— Actions to take —
**1.** List every Bible reference (book with chapter and verse) cited in the passage below on the Temple and spiritual cleanness.
**2.** Answer these questions from the passage below on the Temple and spiritual cleanness.
(a) According to the passage, what causes spiritual uncleanliness?
(b) Which mitzvot did Maimonides and HaChinuch write?
(c) Which commentator is silent on both subjects?
**3.** Translate this sentence from the passage below on the Temple and spiritual cleanness into Spanish: "Spiritual uncleanliness is caused by sin, and it persists if there is no repentance."

## begin Source excerpt

The Temple that stood in Jerusalem was built of brick and mortar but, in this era of the New Covenant, God's presence (The Holy Spirit) lives in Temples made of flesh (the "bodies" of believers) and, therefore, in the "bodies" of each and every one of us who will have Him (1 Corinthians 3:16-17, 6:19-20). That gives new meaning to the requirement that God's Temple be undefiled. Today, the commandment has not to do with entering a physical Temple while in an unclean state; rather, it is allowing the Temple of our bodies to fall into a spiritually unclean state, thereby making it uninhabitable by the Holy Spirit. Spiritual uncleanliness is caused by sin, and it persists if there is no repentance.

Our need for spiritual cleanness and repentance is illustrated by several Scriptures (listed above) that essentially state that God does not have fellowship with, nor does He even hear, those who are unrepentant of their sin (see Proverbs 15:29; Isaiah 59:1-2; 1 Corinthians 11:27-29; and James 5:16).

Classical Commentators

Maimonides and HaChinuch wrote mitzvot #RN77 and #C363 respectively, which state that no person who is ceremonially unclean is to enter the Sanctuary. Maimonides and HaChinuch do not offer mitzvot on spiritual cleanness broadly, and Meir is silent on both subjects.

## end Source excerpt
## begin Excerpted records

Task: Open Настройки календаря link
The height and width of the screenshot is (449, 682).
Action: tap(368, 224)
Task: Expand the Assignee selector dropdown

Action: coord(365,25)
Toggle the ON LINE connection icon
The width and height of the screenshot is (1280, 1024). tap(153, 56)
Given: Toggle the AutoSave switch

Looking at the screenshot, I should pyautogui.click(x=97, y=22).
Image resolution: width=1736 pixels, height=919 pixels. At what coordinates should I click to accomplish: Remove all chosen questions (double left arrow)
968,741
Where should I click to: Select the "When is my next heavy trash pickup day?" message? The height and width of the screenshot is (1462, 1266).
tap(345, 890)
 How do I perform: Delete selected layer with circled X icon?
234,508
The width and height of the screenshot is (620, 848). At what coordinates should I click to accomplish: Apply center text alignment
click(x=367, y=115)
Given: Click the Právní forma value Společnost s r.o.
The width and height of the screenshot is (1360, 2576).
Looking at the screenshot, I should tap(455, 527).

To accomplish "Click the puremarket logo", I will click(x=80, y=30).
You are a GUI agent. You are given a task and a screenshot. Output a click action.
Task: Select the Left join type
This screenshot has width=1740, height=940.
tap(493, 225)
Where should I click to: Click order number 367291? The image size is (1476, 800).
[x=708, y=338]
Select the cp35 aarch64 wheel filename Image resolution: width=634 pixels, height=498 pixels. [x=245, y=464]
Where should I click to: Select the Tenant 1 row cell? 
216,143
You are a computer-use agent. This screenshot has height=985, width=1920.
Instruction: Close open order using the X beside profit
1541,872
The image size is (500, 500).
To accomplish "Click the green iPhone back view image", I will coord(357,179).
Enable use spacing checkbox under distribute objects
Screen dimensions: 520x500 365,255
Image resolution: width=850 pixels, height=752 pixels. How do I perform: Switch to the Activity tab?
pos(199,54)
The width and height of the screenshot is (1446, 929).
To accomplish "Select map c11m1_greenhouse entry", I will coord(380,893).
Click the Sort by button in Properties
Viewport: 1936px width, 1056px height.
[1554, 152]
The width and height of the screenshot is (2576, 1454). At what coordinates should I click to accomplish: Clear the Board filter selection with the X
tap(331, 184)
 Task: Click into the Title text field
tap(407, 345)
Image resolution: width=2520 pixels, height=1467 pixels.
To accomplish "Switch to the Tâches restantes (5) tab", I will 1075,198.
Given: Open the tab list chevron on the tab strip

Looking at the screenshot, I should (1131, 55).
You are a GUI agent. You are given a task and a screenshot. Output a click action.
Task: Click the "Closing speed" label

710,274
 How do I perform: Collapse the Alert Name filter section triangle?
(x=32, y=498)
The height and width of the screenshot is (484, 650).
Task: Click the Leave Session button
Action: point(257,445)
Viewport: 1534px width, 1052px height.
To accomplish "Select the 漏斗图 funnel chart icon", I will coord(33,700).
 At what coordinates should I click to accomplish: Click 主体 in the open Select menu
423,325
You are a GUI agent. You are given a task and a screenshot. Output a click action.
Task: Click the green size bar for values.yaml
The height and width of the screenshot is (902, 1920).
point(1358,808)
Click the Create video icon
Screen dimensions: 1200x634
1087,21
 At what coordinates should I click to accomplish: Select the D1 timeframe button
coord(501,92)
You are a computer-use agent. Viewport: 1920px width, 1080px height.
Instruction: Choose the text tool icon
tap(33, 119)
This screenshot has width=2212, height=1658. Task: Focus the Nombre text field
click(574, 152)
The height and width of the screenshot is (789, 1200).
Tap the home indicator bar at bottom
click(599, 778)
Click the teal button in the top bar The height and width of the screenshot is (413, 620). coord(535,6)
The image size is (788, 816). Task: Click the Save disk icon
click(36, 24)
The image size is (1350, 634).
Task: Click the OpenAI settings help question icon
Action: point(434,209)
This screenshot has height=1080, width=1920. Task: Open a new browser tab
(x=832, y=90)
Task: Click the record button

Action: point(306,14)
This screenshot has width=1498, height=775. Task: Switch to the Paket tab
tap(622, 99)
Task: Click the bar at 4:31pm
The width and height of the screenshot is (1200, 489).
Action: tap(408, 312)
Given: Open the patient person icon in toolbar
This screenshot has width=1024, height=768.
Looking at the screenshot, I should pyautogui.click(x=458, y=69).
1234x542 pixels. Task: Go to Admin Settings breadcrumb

## end Excerpted records

— Results for each task —
**1.**
1 Corinthians 3:16-17
1 Corinthians 6:19-20
Proverbs 15:29
Isaiah 59:1-2
1 Corinthians 11:27-29
James 5:16

**2.**
(a) Sin causes it, and it persists if there is no repentance.
(b) Maimonides wrote #RN77 and HaChinuch wrote #C363. Both state that no person who is ceremonially unclean is to enter the Sanctuary.
(c) Meir.

**3.** La impureza espiritual es causada por el pecado, y persiste si no hay arrepentimiento.